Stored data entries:

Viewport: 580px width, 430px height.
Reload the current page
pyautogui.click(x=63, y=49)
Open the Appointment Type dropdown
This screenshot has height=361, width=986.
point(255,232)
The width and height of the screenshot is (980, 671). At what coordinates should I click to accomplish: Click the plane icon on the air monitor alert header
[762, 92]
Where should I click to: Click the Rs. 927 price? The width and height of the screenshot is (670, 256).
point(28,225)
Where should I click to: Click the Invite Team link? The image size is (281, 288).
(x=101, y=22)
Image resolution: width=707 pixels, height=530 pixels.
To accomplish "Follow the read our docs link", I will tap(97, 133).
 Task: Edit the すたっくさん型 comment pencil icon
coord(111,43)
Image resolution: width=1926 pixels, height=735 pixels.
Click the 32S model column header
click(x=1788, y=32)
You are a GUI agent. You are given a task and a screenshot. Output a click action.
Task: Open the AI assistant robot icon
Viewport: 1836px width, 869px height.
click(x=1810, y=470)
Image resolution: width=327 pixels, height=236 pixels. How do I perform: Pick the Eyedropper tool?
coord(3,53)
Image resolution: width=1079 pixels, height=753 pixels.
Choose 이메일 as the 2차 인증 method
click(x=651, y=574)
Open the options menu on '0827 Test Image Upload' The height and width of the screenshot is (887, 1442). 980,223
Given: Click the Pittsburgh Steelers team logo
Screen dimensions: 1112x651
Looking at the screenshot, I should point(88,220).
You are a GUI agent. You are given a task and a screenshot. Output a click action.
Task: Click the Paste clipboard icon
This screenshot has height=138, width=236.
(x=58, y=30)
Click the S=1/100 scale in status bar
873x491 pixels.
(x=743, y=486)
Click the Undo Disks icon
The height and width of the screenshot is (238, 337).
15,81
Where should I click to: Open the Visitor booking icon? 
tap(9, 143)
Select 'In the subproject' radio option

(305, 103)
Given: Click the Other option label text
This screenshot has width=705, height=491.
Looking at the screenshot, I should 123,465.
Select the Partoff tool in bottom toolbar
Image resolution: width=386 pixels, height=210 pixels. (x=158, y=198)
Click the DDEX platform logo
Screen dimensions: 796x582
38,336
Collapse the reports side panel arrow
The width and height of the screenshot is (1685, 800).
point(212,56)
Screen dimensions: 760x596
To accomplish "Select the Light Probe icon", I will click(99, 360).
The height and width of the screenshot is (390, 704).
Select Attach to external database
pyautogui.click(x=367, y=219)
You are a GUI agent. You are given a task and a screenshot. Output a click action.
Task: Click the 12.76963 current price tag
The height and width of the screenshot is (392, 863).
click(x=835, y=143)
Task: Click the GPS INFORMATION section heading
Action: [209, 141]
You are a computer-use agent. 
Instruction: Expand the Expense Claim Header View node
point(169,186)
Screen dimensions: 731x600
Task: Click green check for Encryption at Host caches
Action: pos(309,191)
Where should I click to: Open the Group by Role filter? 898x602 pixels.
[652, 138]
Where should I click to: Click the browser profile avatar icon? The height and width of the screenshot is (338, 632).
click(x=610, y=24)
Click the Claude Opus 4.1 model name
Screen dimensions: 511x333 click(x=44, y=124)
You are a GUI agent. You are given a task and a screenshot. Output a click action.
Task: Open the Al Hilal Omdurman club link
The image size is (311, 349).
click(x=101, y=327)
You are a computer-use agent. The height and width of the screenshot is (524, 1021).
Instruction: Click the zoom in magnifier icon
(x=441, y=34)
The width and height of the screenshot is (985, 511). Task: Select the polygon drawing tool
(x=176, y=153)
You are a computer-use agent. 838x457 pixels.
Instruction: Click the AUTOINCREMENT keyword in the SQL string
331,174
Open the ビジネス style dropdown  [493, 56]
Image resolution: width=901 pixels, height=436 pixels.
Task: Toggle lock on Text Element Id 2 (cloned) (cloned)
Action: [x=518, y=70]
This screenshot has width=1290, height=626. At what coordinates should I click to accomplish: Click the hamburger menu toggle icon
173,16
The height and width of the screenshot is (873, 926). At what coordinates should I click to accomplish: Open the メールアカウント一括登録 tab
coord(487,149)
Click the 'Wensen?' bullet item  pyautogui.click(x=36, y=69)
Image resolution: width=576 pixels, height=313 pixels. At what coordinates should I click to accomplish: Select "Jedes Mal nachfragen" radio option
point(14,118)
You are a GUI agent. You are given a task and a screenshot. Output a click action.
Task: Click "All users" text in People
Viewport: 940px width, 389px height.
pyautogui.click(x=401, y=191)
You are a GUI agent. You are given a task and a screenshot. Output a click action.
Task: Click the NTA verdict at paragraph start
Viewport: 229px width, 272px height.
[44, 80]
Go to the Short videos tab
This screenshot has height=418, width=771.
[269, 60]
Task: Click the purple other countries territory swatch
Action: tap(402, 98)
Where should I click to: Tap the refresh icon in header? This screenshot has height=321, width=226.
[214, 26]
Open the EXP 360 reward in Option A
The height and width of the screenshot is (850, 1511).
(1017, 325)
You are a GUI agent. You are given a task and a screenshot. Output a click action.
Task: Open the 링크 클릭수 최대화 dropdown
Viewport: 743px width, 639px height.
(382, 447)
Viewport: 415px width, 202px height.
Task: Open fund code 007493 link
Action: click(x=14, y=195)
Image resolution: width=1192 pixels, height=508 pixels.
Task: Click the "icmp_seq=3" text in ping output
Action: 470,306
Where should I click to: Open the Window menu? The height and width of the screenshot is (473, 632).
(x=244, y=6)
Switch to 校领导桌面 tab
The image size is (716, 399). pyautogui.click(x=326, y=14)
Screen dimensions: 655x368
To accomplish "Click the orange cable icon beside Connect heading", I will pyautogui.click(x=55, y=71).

◆ What the task requires
All entries are to be retyped with no difference from the original.

◆ Response for this exercise
Viewport: 580px width, 430px height.
Reload the current page
pyautogui.click(x=63, y=49)
Open the Appointment Type dropdown
This screenshot has height=361, width=986.
point(255,232)
The width and height of the screenshot is (980, 671). At what coordinates should I click to accomplish: Click the plane icon on the air monitor alert header
[762, 92]
Where should I click to: Click the Rs. 927 price? The width and height of the screenshot is (670, 256).
point(28,225)
Where should I click to: Click the Invite Team link? The image size is (281, 288).
(x=101, y=22)
Image resolution: width=707 pixels, height=530 pixels.
To accomplish "Follow the read our docs link", I will tap(97, 133).
 Task: Edit the すたっくさん型 comment pencil icon
coord(111,43)
Image resolution: width=1926 pixels, height=735 pixels.
Click the 32S model column header
click(x=1788, y=32)
You are a GUI agent. You are given a task and a screenshot. Output a click action.
Task: Open the AI assistant robot icon
Viewport: 1836px width, 869px height.
click(x=1810, y=470)
Image resolution: width=327 pixels, height=236 pixels. How do I perform: Pick the Eyedropper tool?
coord(3,53)
Image resolution: width=1079 pixels, height=753 pixels.
Choose 이메일 as the 2차 인증 method
click(x=651, y=574)
Open the options menu on '0827 Test Image Upload' The height and width of the screenshot is (887, 1442). 980,223
Given: Click the Pittsburgh Steelers team logo
Screen dimensions: 1112x651
Looking at the screenshot, I should point(88,220).
You are a GUI agent. You are given a task and a screenshot. Output a click action.
Task: Click the Paste clipboard icon
This screenshot has height=138, width=236.
(x=58, y=30)
Click the S=1/100 scale in status bar
873x491 pixels.
(x=743, y=486)
Click the Undo Disks icon
The height and width of the screenshot is (238, 337).
15,81
Where should I click to: Open the Visitor booking icon? 
tap(9, 143)
Select 'In the subproject' radio option

(305, 103)
Given: Click the Other option label text
This screenshot has width=705, height=491.
Looking at the screenshot, I should 123,465.
Select the Partoff tool in bottom toolbar
Image resolution: width=386 pixels, height=210 pixels. (x=158, y=198)
Click the DDEX platform logo
Screen dimensions: 796x582
38,336
Collapse the reports side panel arrow
The width and height of the screenshot is (1685, 800).
point(212,56)
Screen dimensions: 760x596
To accomplish "Select the Light Probe icon", I will click(99, 360).
The height and width of the screenshot is (390, 704).
Select Attach to external database
pyautogui.click(x=367, y=219)
You are a GUI agent. You are given a task and a screenshot. Output a click action.
Task: Click the 12.76963 current price tag
The height and width of the screenshot is (392, 863).
click(x=835, y=143)
Task: Click the GPS INFORMATION section heading
Action: [209, 141]
You are a computer-use agent. 
Instruction: Expand the Expense Claim Header View node
point(169,186)
Screen dimensions: 731x600
Task: Click green check for Encryption at Host caches
Action: pos(309,191)
Where should I click to: Open the Group by Role filter? 898x602 pixels.
[652, 138]
Where should I click to: Click the browser profile avatar icon? The height and width of the screenshot is (338, 632).
click(x=610, y=24)
Click the Claude Opus 4.1 model name
Screen dimensions: 511x333 click(x=44, y=124)
You are a GUI agent. You are given a task and a screenshot. Output a click action.
Task: Open the Al Hilal Omdurman club link
The image size is (311, 349).
click(x=101, y=327)
You are a computer-use agent. The height and width of the screenshot is (524, 1021).
Instruction: Click the zoom in magnifier icon
(x=441, y=34)
The width and height of the screenshot is (985, 511). Task: Select the polygon drawing tool
(x=176, y=153)
You are a computer-use agent. 838x457 pixels.
Instruction: Click the AUTOINCREMENT keyword in the SQL string
331,174
Open the ビジネス style dropdown  [493, 56]
Image resolution: width=901 pixels, height=436 pixels.
Task: Toggle lock on Text Element Id 2 (cloned) (cloned)
Action: [x=518, y=70]
This screenshot has width=1290, height=626. At what coordinates should I click to accomplish: Click the hamburger menu toggle icon
173,16
The height and width of the screenshot is (873, 926). At what coordinates should I click to accomplish: Open the メールアカウント一括登録 tab
coord(487,149)
Click the 'Wensen?' bullet item  pyautogui.click(x=36, y=69)
Image resolution: width=576 pixels, height=313 pixels. At what coordinates should I click to accomplish: Select "Jedes Mal nachfragen" radio option
point(14,118)
You are a GUI agent. You are given a task and a screenshot. Output a click action.
Task: Click "All users" text in People
Viewport: 940px width, 389px height.
pyautogui.click(x=401, y=191)
You are a GUI agent. You are given a task and a screenshot. Output a click action.
Task: Click the NTA verdict at paragraph start
Viewport: 229px width, 272px height.
[44, 80]
Go to the Short videos tab
This screenshot has height=418, width=771.
[269, 60]
Task: Click the purple other countries territory swatch
Action: tap(402, 98)
Where should I click to: Tap the refresh icon in header? This screenshot has height=321, width=226.
[214, 26]
Open the EXP 360 reward in Option A
The height and width of the screenshot is (850, 1511).
(1017, 325)
You are a GUI agent. You are given a task and a screenshot. Output a click action.
Task: Open the 링크 클릭수 최대화 dropdown
Viewport: 743px width, 639px height.
(382, 447)
Viewport: 415px width, 202px height.
Task: Open fund code 007493 link
Action: click(x=14, y=195)
Image resolution: width=1192 pixels, height=508 pixels.
Task: Click the "icmp_seq=3" text in ping output
Action: 470,306
Where should I click to: Open the Window menu? The height and width of the screenshot is (473, 632).
(x=244, y=6)
Switch to 校领导桌面 tab
The image size is (716, 399). pyautogui.click(x=326, y=14)
Screen dimensions: 655x368
To accomplish "Click the orange cable icon beside Connect heading", I will pyautogui.click(x=55, y=71).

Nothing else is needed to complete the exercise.